(Data excerpts)
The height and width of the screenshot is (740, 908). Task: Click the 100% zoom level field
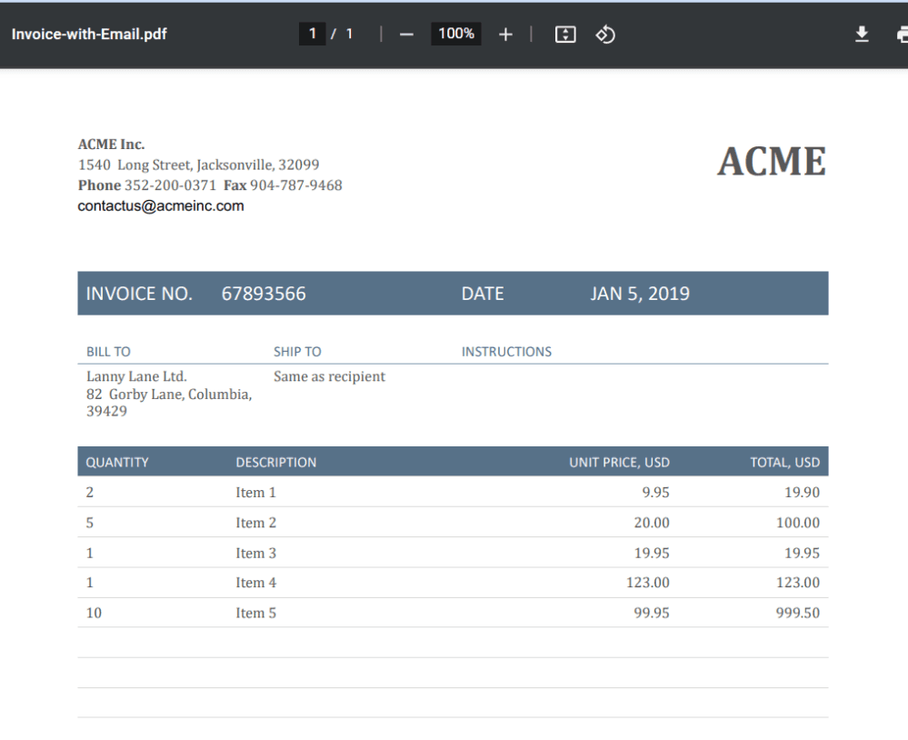[455, 35]

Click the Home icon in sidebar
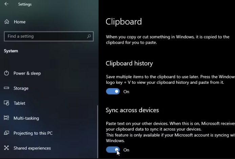point(6,22)
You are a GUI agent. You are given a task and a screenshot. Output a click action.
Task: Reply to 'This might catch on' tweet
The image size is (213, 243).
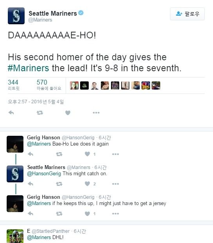[x=30, y=184]
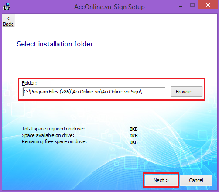This screenshot has height=192, width=219.
Task: Click the 'Folder:' label
Action: (x=29, y=83)
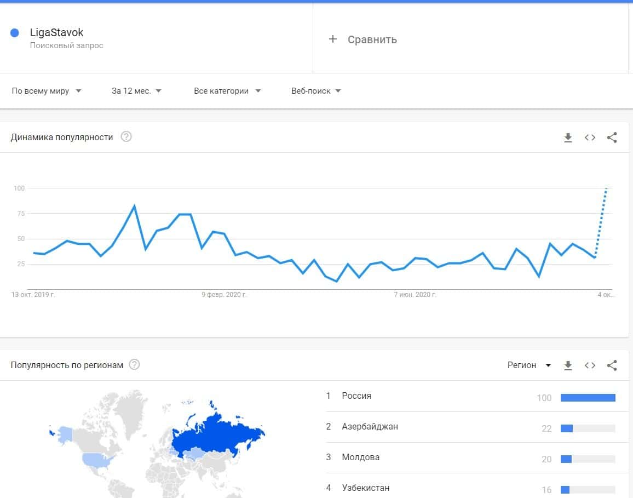Select the LigaStavok search term
Image resolution: width=633 pixels, height=498 pixels.
tap(57, 33)
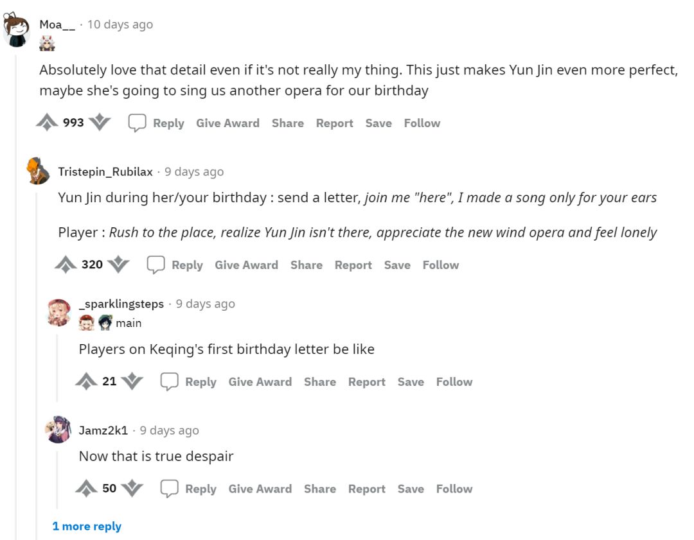Downvote Tristepin_Rubilax's comment with 320 points

pyautogui.click(x=118, y=265)
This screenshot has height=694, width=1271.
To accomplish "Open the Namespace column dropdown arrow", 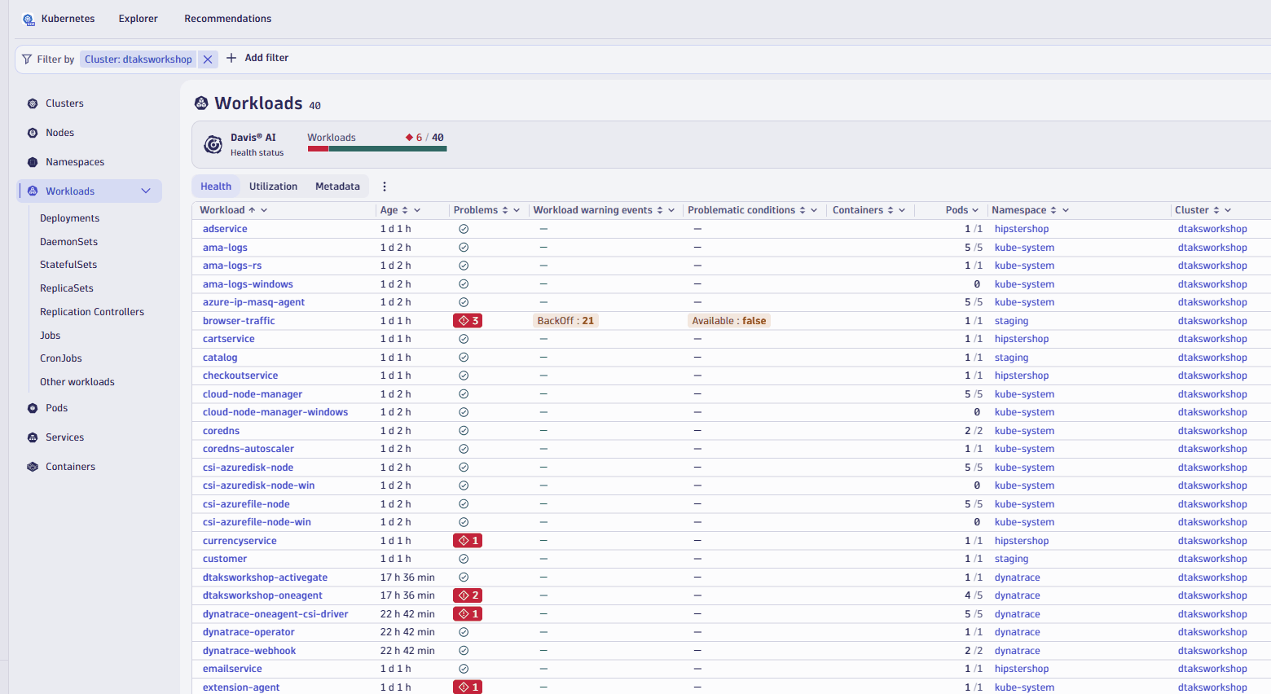I will tap(1066, 210).
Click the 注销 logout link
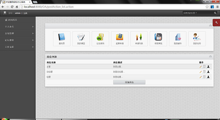This screenshot has width=220, height=120. coord(25,13)
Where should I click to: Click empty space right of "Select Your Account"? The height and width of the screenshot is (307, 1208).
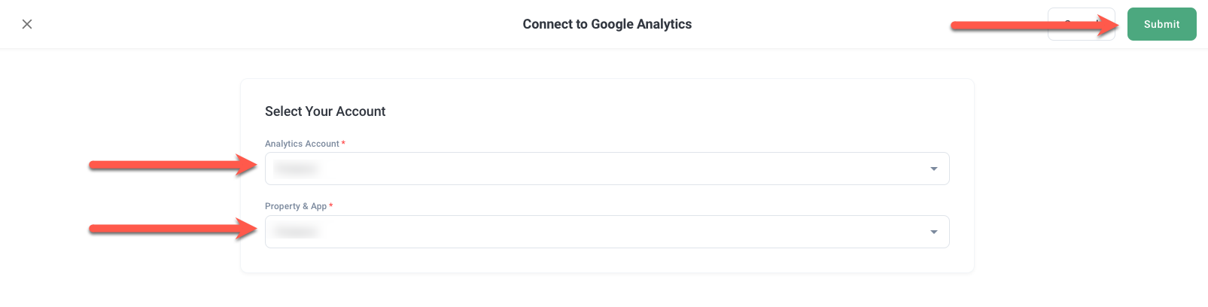[x=677, y=111]
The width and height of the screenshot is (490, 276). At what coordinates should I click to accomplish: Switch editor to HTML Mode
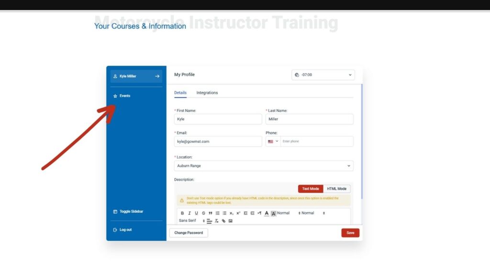(336, 189)
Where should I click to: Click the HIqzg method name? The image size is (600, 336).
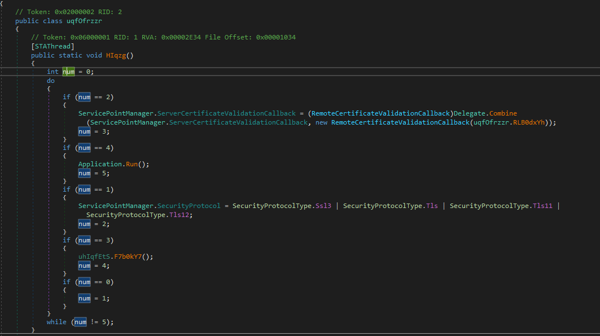[117, 55]
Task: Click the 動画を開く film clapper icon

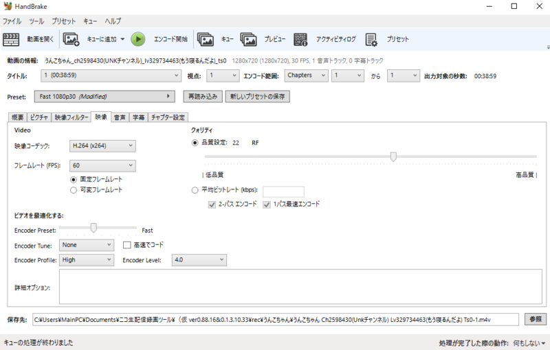Action: point(12,39)
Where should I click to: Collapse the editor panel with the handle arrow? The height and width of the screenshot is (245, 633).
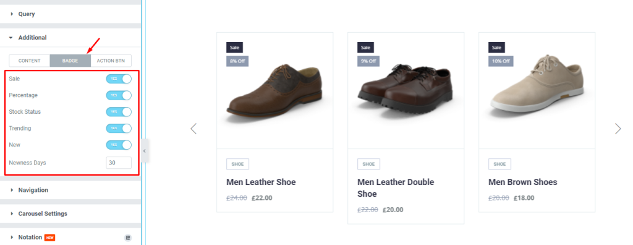(145, 151)
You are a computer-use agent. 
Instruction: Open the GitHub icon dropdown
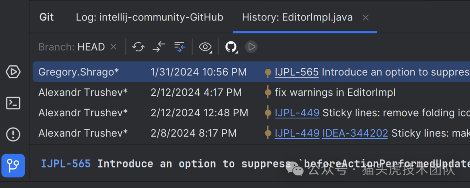tap(231, 47)
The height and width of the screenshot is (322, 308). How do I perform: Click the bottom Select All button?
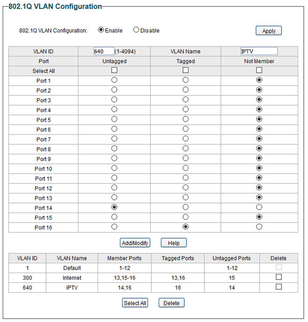coord(135,303)
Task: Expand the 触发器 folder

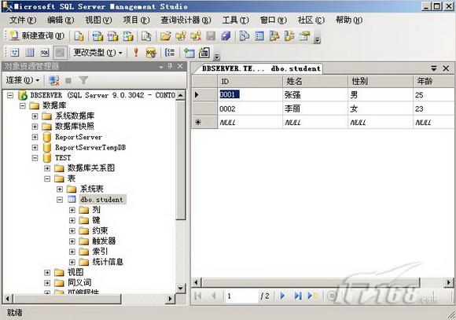Action: pos(72,241)
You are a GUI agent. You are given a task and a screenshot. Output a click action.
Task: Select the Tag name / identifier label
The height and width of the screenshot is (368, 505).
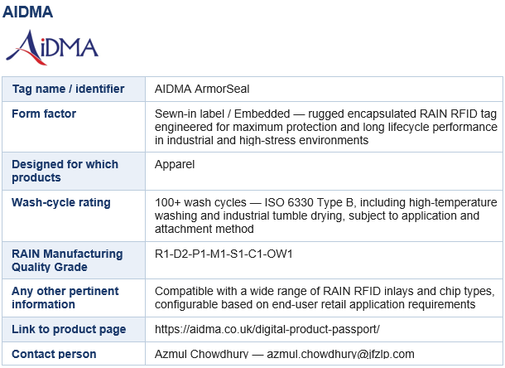coord(68,89)
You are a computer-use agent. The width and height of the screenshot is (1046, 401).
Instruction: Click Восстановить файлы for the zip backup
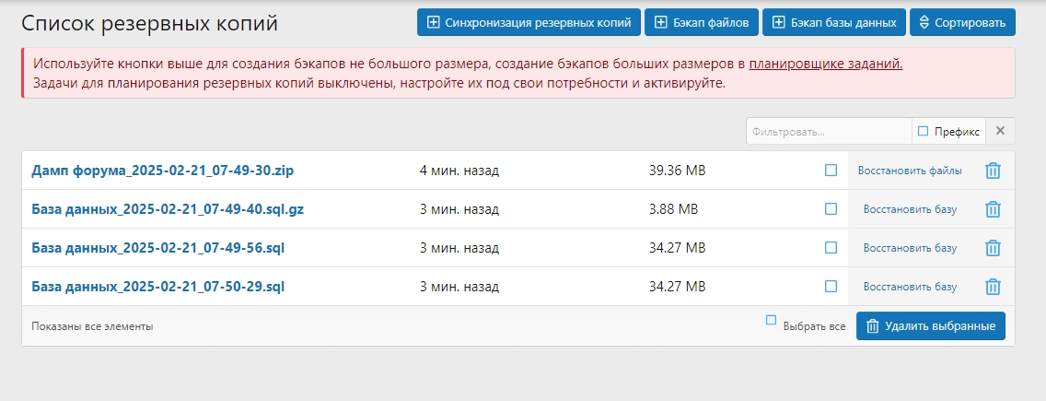click(910, 171)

WHAT THE EXERCISE ASKS
What you set down should be exactly the lines from the line containing "Where should I click to: Collapse" to the last line of the entries above, both included, with no pictures.

EXPECTED OUTPUT
Where should I click to: Collapse the editor panel with the handle arrow? The height and width of the screenshot is (245, 633).
(145, 151)
You are a computer-use agent. 
Instruction: Open the GitHub icon dropdown
tap(231, 47)
The height and width of the screenshot is (322, 308). How do I perform: Click the bottom Select All button?
coord(135,303)
Task: Expand the 触发器 folder

Action: pos(72,241)
You are a GUI agent. You are given a task and a screenshot. Output a click action.
Task: Select the Tag name / identifier label
The height and width of the screenshot is (368, 505).
coord(68,89)
You are a computer-use agent. The width and height of the screenshot is (1046, 401).
Instruction: Click Восстановить файлы for the zip backup
click(910, 171)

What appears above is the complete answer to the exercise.